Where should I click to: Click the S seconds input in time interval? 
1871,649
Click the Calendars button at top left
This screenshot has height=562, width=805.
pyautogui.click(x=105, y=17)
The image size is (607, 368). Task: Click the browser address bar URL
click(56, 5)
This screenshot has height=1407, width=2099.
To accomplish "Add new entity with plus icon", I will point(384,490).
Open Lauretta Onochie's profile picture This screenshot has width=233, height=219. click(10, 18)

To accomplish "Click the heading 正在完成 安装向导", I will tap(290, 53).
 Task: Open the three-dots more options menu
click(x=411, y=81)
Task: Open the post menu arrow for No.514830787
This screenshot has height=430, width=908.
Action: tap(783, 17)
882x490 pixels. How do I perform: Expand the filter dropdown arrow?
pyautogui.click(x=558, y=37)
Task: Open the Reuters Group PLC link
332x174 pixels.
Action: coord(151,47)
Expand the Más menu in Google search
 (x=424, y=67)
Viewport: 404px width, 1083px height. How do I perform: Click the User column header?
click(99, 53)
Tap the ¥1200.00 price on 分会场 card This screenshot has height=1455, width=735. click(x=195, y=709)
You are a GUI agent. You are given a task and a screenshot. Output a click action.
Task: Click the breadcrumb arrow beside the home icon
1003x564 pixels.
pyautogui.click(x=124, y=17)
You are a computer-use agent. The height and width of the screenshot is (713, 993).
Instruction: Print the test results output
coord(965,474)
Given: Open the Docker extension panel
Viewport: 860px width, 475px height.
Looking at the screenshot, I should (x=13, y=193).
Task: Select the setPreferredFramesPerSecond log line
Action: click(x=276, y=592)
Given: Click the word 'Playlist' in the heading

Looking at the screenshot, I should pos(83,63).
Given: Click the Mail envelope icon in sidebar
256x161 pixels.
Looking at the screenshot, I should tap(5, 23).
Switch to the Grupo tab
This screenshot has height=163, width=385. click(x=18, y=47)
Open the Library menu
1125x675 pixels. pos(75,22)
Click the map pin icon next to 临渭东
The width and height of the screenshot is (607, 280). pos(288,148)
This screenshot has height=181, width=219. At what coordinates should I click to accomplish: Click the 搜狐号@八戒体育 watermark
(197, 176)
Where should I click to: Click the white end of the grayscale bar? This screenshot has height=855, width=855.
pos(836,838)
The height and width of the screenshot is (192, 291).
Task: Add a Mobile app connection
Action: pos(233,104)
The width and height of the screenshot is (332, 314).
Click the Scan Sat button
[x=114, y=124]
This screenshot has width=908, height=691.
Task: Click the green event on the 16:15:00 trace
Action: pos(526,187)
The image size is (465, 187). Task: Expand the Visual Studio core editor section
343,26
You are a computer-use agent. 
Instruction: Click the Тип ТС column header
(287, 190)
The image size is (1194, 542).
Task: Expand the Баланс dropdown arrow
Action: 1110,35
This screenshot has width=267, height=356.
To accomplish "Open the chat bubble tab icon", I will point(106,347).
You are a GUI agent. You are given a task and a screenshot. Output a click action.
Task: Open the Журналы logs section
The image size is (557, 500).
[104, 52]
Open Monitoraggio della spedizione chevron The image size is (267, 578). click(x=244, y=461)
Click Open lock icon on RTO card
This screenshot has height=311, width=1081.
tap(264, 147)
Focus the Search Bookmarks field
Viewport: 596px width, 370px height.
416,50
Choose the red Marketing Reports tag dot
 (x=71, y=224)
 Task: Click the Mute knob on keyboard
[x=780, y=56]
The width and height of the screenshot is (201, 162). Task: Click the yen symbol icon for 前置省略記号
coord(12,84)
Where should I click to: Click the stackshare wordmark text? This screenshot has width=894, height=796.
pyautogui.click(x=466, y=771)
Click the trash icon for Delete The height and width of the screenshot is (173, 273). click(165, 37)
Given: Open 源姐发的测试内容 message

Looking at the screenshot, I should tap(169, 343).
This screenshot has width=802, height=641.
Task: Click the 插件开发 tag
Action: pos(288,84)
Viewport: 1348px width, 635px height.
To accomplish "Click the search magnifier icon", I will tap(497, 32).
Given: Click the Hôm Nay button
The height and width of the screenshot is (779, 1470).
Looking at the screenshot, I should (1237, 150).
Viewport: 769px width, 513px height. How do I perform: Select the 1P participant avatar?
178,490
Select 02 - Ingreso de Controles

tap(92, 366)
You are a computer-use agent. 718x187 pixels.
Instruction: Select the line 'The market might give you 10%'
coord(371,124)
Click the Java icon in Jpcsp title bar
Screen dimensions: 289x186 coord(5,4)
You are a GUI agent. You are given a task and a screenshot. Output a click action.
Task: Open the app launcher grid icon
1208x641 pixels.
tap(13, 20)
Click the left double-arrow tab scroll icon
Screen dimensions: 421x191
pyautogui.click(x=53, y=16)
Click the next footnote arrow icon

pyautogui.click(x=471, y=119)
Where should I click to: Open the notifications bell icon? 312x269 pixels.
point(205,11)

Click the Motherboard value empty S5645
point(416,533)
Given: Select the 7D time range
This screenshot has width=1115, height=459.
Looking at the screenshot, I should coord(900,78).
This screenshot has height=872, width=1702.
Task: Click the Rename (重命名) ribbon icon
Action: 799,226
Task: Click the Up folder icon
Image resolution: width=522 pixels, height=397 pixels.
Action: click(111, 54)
....................
- What is being asked
Letter for letter, copy all of the entries above.

- Worked solution
Where should I click to: Click the S seconds input in time interval? 
1871,649
Click the Calendars button at top left
This screenshot has height=562, width=805.
pyautogui.click(x=105, y=17)
The image size is (607, 368). Task: Click the browser address bar URL
click(56, 5)
This screenshot has height=1407, width=2099.
To accomplish "Add new entity with plus icon", I will point(384,490).
Open Lauretta Onochie's profile picture This screenshot has width=233, height=219. click(10, 18)

To accomplish "Click the heading 正在完成 安装向导", I will tap(290, 53).
 Task: Open the three-dots more options menu
click(x=411, y=81)
Task: Open the post menu arrow for No.514830787
This screenshot has height=430, width=908.
Action: tap(783, 17)
882x490 pixels. How do I perform: Expand the filter dropdown arrow?
pyautogui.click(x=558, y=37)
Task: Open the Reuters Group PLC link
332x174 pixels.
Action: coord(151,47)
Expand the Más menu in Google search
 (x=424, y=67)
Viewport: 404px width, 1083px height. How do I perform: Click the User column header?
click(99, 53)
Tap the ¥1200.00 price on 分会场 card This screenshot has height=1455, width=735. click(x=195, y=709)
You are a GUI agent. You are given a task and a screenshot. Output a click action.
Task: Click the breadcrumb arrow beside the home icon
1003x564 pixels.
pyautogui.click(x=124, y=17)
You are a computer-use agent. The height and width of the screenshot is (713, 993).
Instruction: Print the test results output
coord(965,474)
Given: Open the Docker extension panel
Viewport: 860px width, 475px height.
Looking at the screenshot, I should (x=13, y=193).
Task: Select the setPreferredFramesPerSecond log line
Action: click(x=276, y=592)
Given: Click the word 'Playlist' in the heading

Looking at the screenshot, I should pos(83,63).
Given: Click the Mail envelope icon in sidebar
256x161 pixels.
Looking at the screenshot, I should tap(5, 23).
Switch to the Grupo tab
This screenshot has height=163, width=385. click(x=18, y=47)
Open the Library menu
1125x675 pixels. pos(75,22)
Click the map pin icon next to 临渭东
The width and height of the screenshot is (607, 280). pos(288,148)
This screenshot has height=181, width=219. At what coordinates should I click to accomplish: Click the 搜狐号@八戒体育 watermark
(197, 176)
Where should I click to: Click the white end of the grayscale bar? This screenshot has height=855, width=855.
pos(836,838)
The height and width of the screenshot is (192, 291).
Task: Add a Mobile app connection
Action: pos(233,104)
The width and height of the screenshot is (332, 314).
Click the Scan Sat button
[x=114, y=124]
This screenshot has width=908, height=691.
Task: Click the green event on the 16:15:00 trace
Action: pos(526,187)
The image size is (465, 187). Task: Expand the Visual Studio core editor section
343,26
You are a computer-use agent. 
Instruction: Click the Тип ТС column header
(287, 190)
The image size is (1194, 542).
Task: Expand the Баланс dropdown arrow
Action: 1110,35
This screenshot has width=267, height=356.
To accomplish "Open the chat bubble tab icon", I will point(106,347).
You are a GUI agent. You are given a task and a screenshot. Output a click action.
Task: Open the Журналы logs section
The image size is (557, 500).
[104, 52]
Open Monitoraggio della spedizione chevron The image size is (267, 578). click(x=244, y=461)
Click Open lock icon on RTO card
This screenshot has height=311, width=1081.
tap(264, 147)
Focus the Search Bookmarks field
Viewport: 596px width, 370px height.
416,50
Choose the red Marketing Reports tag dot
 (x=71, y=224)
 Task: Click the Mute knob on keyboard
[x=780, y=56]
The width and height of the screenshot is (201, 162). Task: Click the yen symbol icon for 前置省略記号
coord(12,84)
Where should I click to: Click the stackshare wordmark text? This screenshot has width=894, height=796.
pyautogui.click(x=466, y=771)
Click the trash icon for Delete The height and width of the screenshot is (173, 273). click(165, 37)
Given: Open 源姐发的测试内容 message

Looking at the screenshot, I should tap(169, 343).
This screenshot has width=802, height=641.
Task: Click the 插件开发 tag
Action: pos(288,84)
Viewport: 1348px width, 635px height.
To accomplish "Click the search magnifier icon", I will tap(497, 32).
Given: Click the Hôm Nay button
The height and width of the screenshot is (779, 1470).
Looking at the screenshot, I should (1237, 150).
Viewport: 769px width, 513px height. How do I perform: Select the 1P participant avatar?
178,490
Select 02 - Ingreso de Controles

tap(92, 366)
You are a computer-use agent. 718x187 pixels.
Instruction: Select the line 'The market might give you 10%'
coord(371,124)
Click the Java icon in Jpcsp title bar
Screen dimensions: 289x186 coord(5,4)
You are a GUI agent. You are given a task and a screenshot. Output a click action.
Task: Open the app launcher grid icon
1208x641 pixels.
tap(13, 20)
Click the left double-arrow tab scroll icon
Screen dimensions: 421x191
pyautogui.click(x=53, y=16)
Click the next footnote arrow icon

pyautogui.click(x=471, y=119)
Where should I click to: Open the notifications bell icon? 312x269 pixels.
point(205,11)

Click the Motherboard value empty S5645
point(416,533)
Given: Select the 7D time range
This screenshot has width=1115, height=459.
Looking at the screenshot, I should coord(900,78).
This screenshot has height=872, width=1702.
Task: Click the Rename (重命名) ribbon icon
Action: 799,226
Task: Click the Up folder icon
Image resolution: width=522 pixels, height=397 pixels.
Action: click(111, 54)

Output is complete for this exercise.